Passez votre chemin !
Voici l’avertissement adressé par M. Denis Marc, dans les pages culture de la RTBF, aux « amateurs de zguegs et de foufounes en gros plans » qui se seraient laissé tenter par une BD dont l’éditeur n’hésite pas à attirer le chaland en sacrifiant aux dieux tutélaires des modes littéraires en qualifiant une de ses protagonistes de « libertine » :
Enquêtrice exemplaire le jour et libertine la nuit, Jeanne Condorcet est une policière atypique qui mène, en toute discrétion, une double vie. [1]Vehlmann, de Bonneval, Polaris, Quatrième de couverture
Adorateur invétéré de foufounes – et surtout en très gros plan [2]Si vous ne me croyez pas sur parole, passez un peu par le chapitre XX de l’Aventure de Nathalie fièrement intitulé le sexe de nathalie ;-) – l’avertissement de M. Marc me concerne évidemment, mais j’ai cru bon de l’ignorer afin de me pencher en toute tranquillité sur une œuvre présentée par certains comme la « BD érotique de cet automne » – pour ne citer que les Inrocks et leur article du 2 novembre 2018. Et comme la Bauge littéraire a vocation à s’occuper de tout ce qui, de près ou de loin, entre dans le giron de l’érotisme littéraire, comment éviter de parler ici de Polaris, une BD qui mélange érotisme et intrigue policière placée dans l’univers d’une société secrète – Circé – consacrée à une sorte de libertinage philosophique et intellectuel qui se propose de conduire ses adeptes à la plénitude du plaisir en instaurant les règles les plus strictes pour guider leurs rapports – un peu à la façon de ces lois qui gouvernaient l’art dramatique à l’époque classique et dont, jusqu’à la révolution des Romantiques, on disait le plus grand bien.

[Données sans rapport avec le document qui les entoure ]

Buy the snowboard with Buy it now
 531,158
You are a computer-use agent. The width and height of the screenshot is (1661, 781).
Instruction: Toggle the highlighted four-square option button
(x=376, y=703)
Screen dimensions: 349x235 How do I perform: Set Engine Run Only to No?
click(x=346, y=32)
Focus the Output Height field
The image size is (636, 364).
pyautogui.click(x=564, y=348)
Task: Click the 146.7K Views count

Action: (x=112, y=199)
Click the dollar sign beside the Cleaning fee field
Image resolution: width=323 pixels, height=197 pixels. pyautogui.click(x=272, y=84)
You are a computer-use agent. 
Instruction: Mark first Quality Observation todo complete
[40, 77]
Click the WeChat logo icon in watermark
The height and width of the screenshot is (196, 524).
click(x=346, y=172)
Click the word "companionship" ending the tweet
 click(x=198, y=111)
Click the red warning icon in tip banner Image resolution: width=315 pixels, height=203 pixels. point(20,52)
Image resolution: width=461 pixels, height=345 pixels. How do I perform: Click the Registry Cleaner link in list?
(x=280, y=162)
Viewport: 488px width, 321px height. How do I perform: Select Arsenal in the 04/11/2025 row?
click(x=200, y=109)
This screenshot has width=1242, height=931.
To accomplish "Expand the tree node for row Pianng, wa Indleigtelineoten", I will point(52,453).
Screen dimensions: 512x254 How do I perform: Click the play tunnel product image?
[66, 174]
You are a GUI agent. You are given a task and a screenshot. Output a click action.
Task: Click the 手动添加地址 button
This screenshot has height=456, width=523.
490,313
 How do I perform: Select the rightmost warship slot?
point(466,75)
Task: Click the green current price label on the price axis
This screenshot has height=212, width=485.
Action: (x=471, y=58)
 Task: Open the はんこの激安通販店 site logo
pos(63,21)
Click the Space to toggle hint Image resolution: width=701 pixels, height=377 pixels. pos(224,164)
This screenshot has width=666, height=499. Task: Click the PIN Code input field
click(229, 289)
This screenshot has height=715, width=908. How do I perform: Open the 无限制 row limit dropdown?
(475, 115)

L’intrigue de base est celle de tous les whodunnit – la traque du coupable – et pourrait se résumer en quelques mots, mais cela n’empêche pas la protagoniste de devoir voyager à travers les décennies afin de démêler les agissements de Circé et de ses membres, le tout se compliquant par un récit qui se place sur plusieurs niveaux temporels : d’abord celui de Jeanne, la protagoniste inquisitrice, qui se place après le meurtre de la jeune Élise, et ensuite celui des mois et des semaines ayant précédé l’assassinat, les deux plans se rapprochant au fur et à mesure des événements. Mais comme si cela ne compliquait pas encore assez les choses, il s’y ajoute des épisodes puisés dans un passé encore plus lointain – celui de la création du cercle dans l’après-guerre par la dénommée Polaris, une prostituée présentée comme une « femme puissante » dans la lignée de la magicienne éponyme [3]Polaris, p. 48 – le tout suivi d’un épilogue qui téléporte le lecteur – et une partie des personnages – quinze ans en avant par rapport au présent de la lieutenante Jeanne. Et comme les récits sautent en permanence entre les époques, il n’est pas toujours facile de suivre une intrigue qui se passe entièrement de voix narrative pour confier la parole aux seuls personnages – ce qui, il faut le concéder, est plutôt l’usage dans la bande dessinée et ne devrait pas être un défi pour des lecteurs habitués.
Tout commence non point – malgré le genre – par un meurtre, mais bien – fidélité recommandable aux usages du « genre » libertin – par l’après-baise, cet instant peu confortable où deux inconnus que rien ne réunit sauf le souvenir de quelques heures de galipettes ne trouvent rien de mieux à faire que de se séparer – sans doute pour toujours. L’entrée en scène de la victime, si l’on peut dire, ne se fait pourtant pas attendre, et l’intrigue démarre pour de bon. Et c’est là que tout se complique et que le récit se pare des arabesques et des circonvolutions d’un style rococo des plus déchaînés. Parce que, si tout semblait banal et bien trop facile après les premières investigations aussitôt entamées – une victime et un assassin qui a eu le bon sens de se supprimer lui-même – Jeanne n’est pas convaincue et refuse d’accepter que tout puisse se résoudre de façon aussi facile. Et comme elle ne tarde pas à apprendre, à travers la mention de Circé sur l’éroismogramme trouvé dans l’appartement d’Élise, que l’assassinat a eu lieu dans un milieu libertin, c’est parti pour cette flic dont on connaît déjà le goût des galipettes. Les pages qui suivent, et il y en a encore une bonne centaine avant la conclusion, conduisent les lecteurs dans un méandre constitué de relations complexes, d’initiations, de références philosophiques et de souvenirs de relations sexuelles transcrites dans un code inventé pour l’occasion.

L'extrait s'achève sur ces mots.